PROBLEM TO WORK ON>
Pick out each line of the data below that contains the word "width" and copy it out. Count a match only when the case is the same.

+++

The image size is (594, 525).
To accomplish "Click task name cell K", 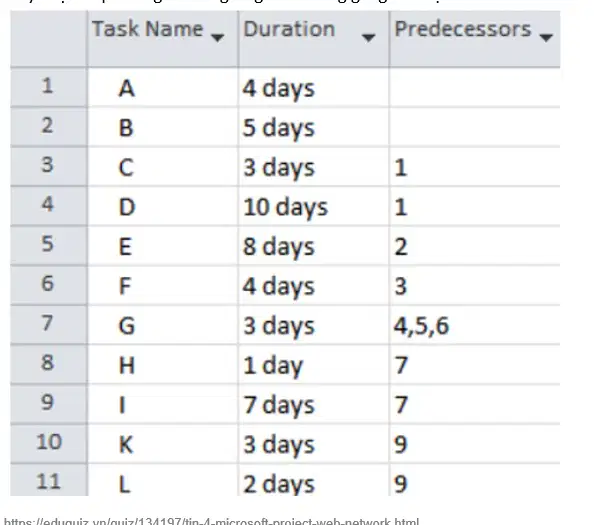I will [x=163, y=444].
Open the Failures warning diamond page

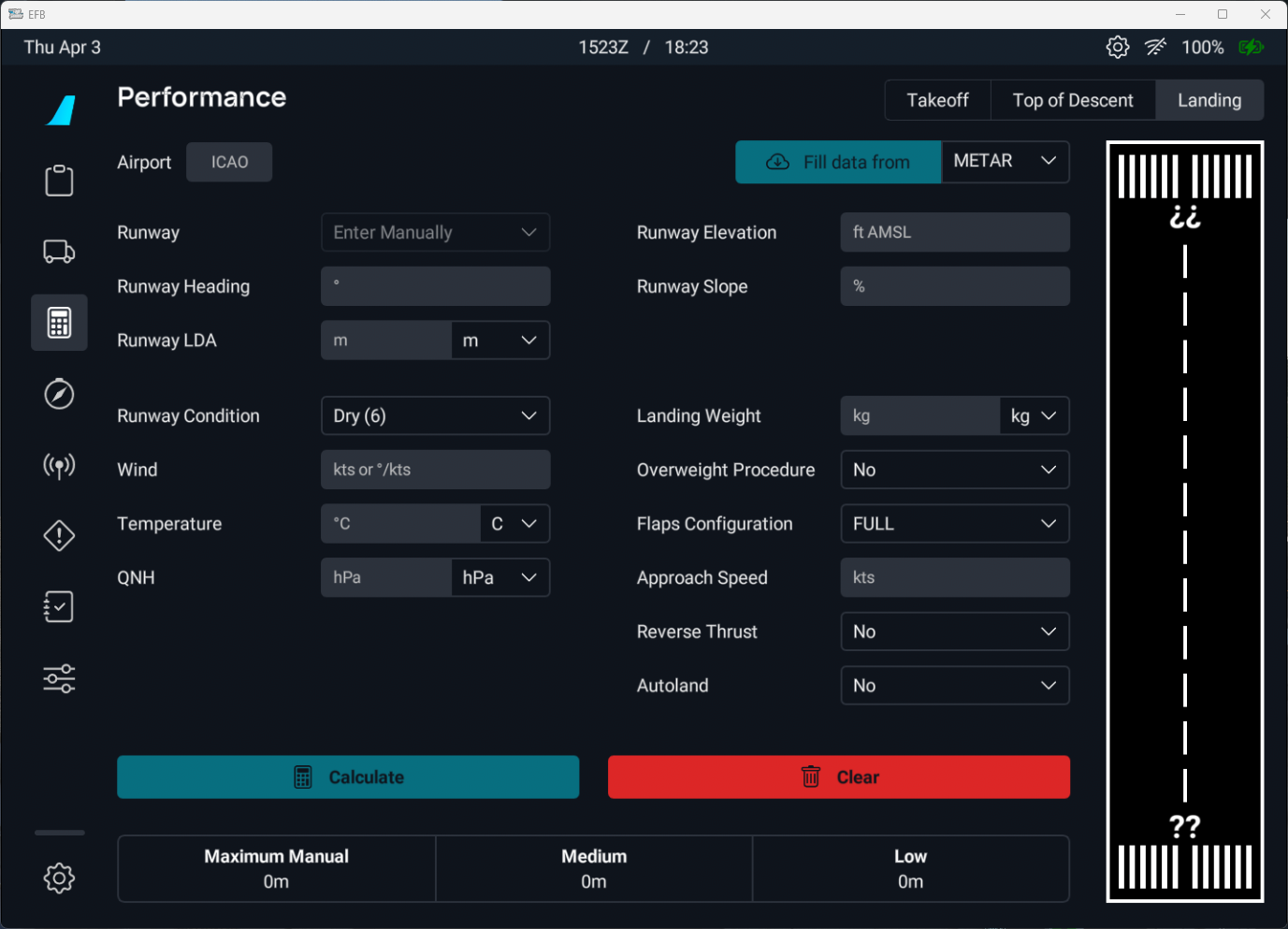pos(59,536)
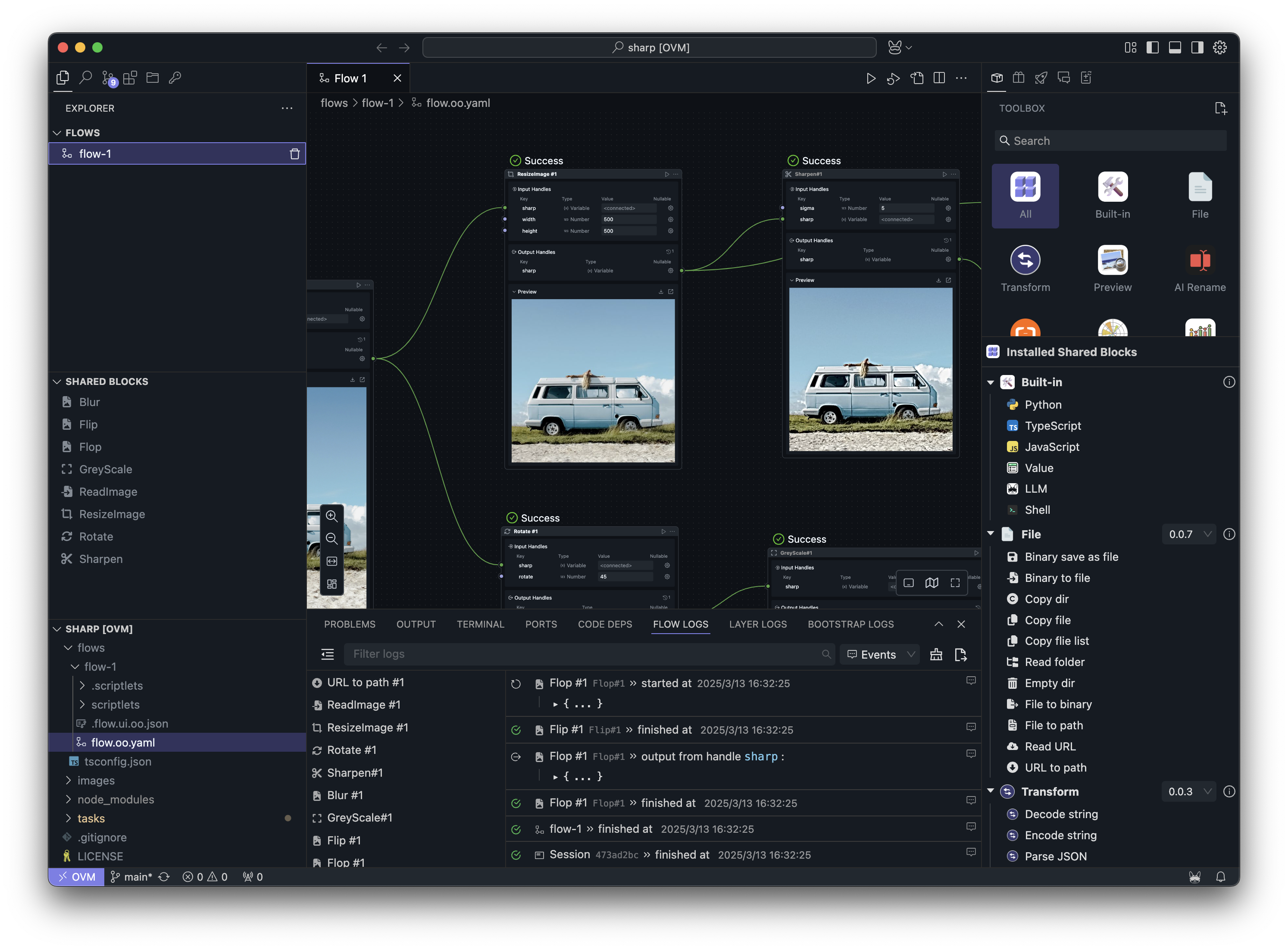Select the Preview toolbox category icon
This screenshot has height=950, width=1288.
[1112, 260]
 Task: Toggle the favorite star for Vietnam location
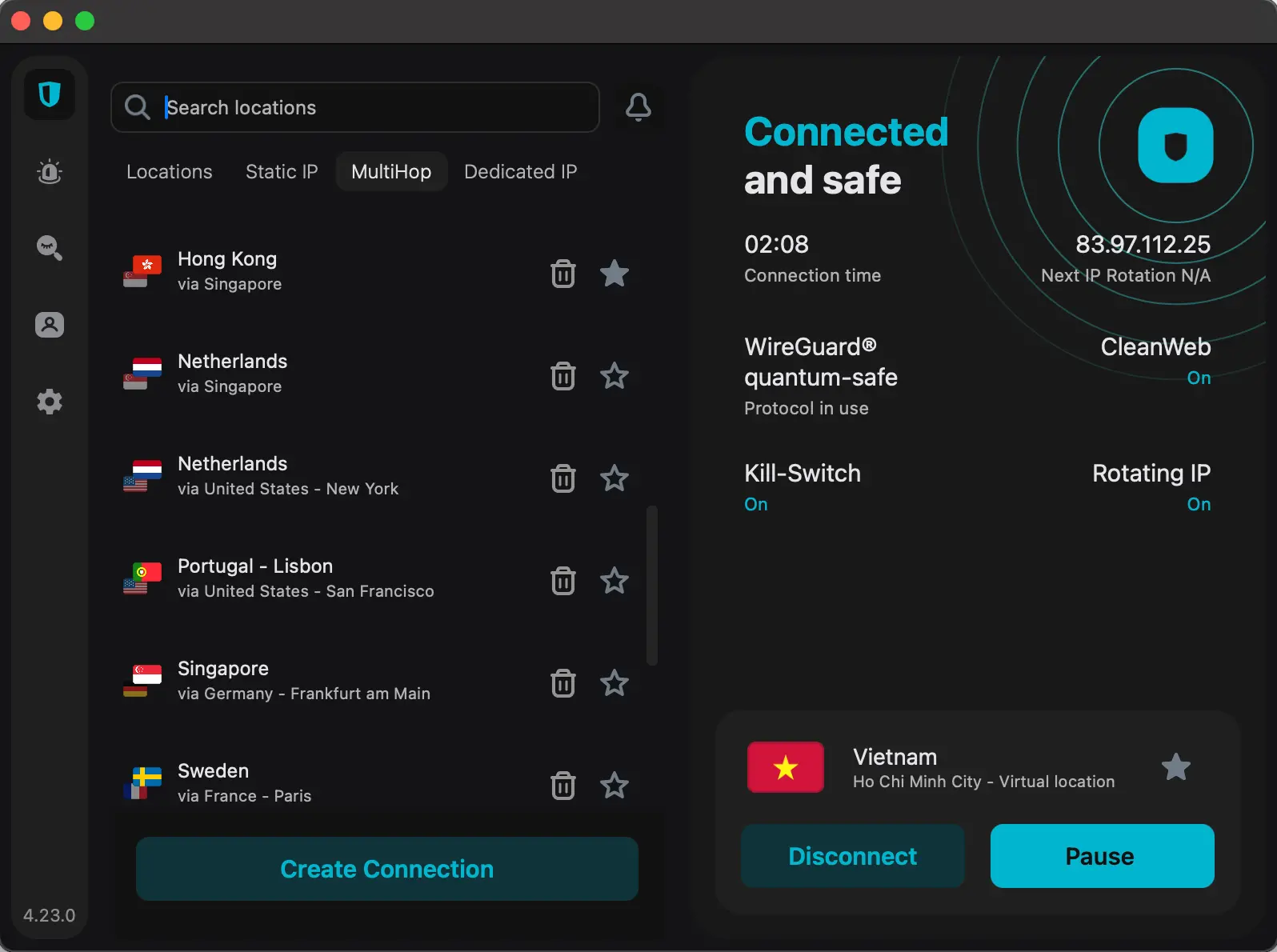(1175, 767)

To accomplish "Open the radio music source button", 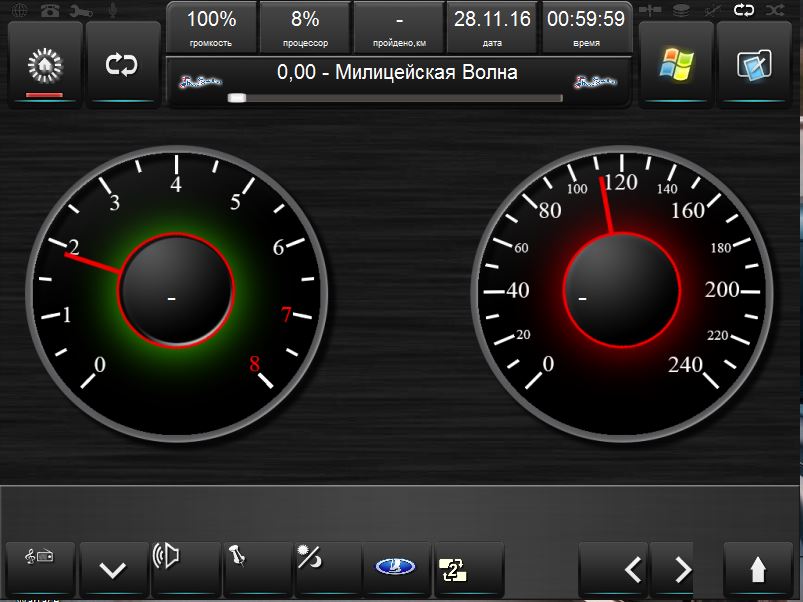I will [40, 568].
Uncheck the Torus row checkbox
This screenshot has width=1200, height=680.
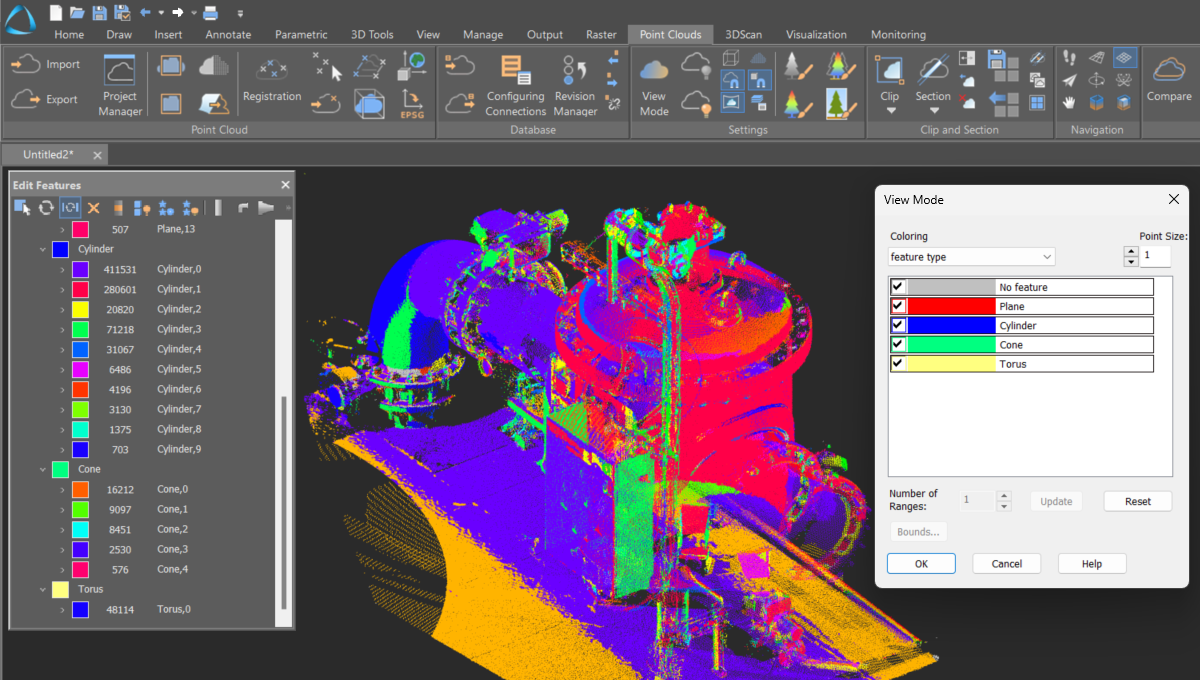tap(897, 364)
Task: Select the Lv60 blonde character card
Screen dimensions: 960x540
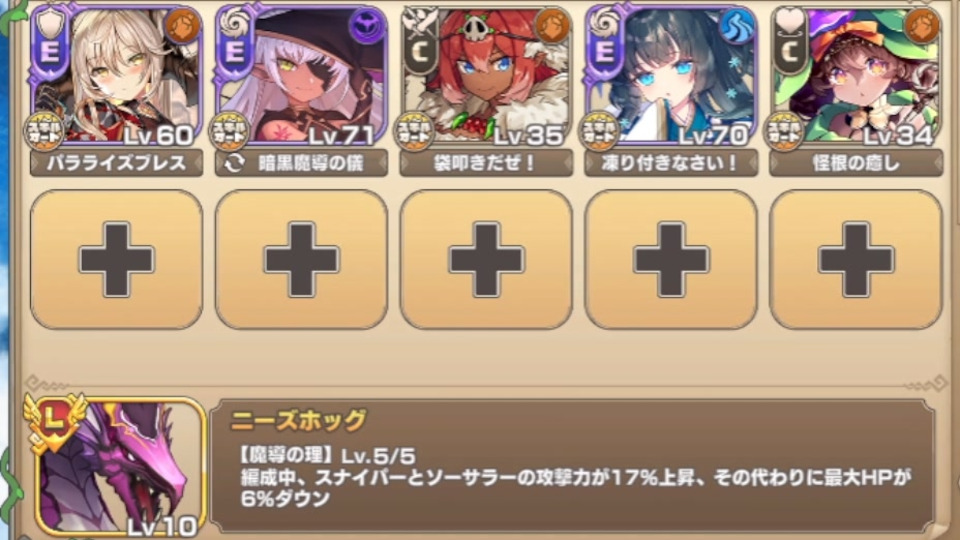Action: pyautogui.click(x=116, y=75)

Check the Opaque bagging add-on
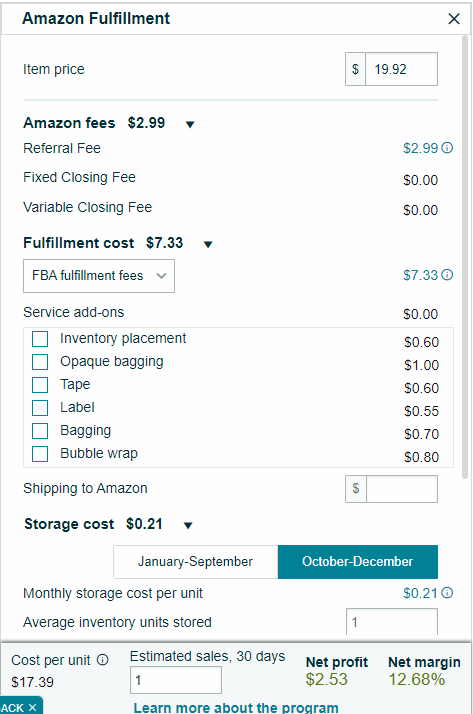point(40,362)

+++

ANSWER FOR THE TASK>
This screenshot has height=950, width=1288.
This screenshot has width=1200, height=680.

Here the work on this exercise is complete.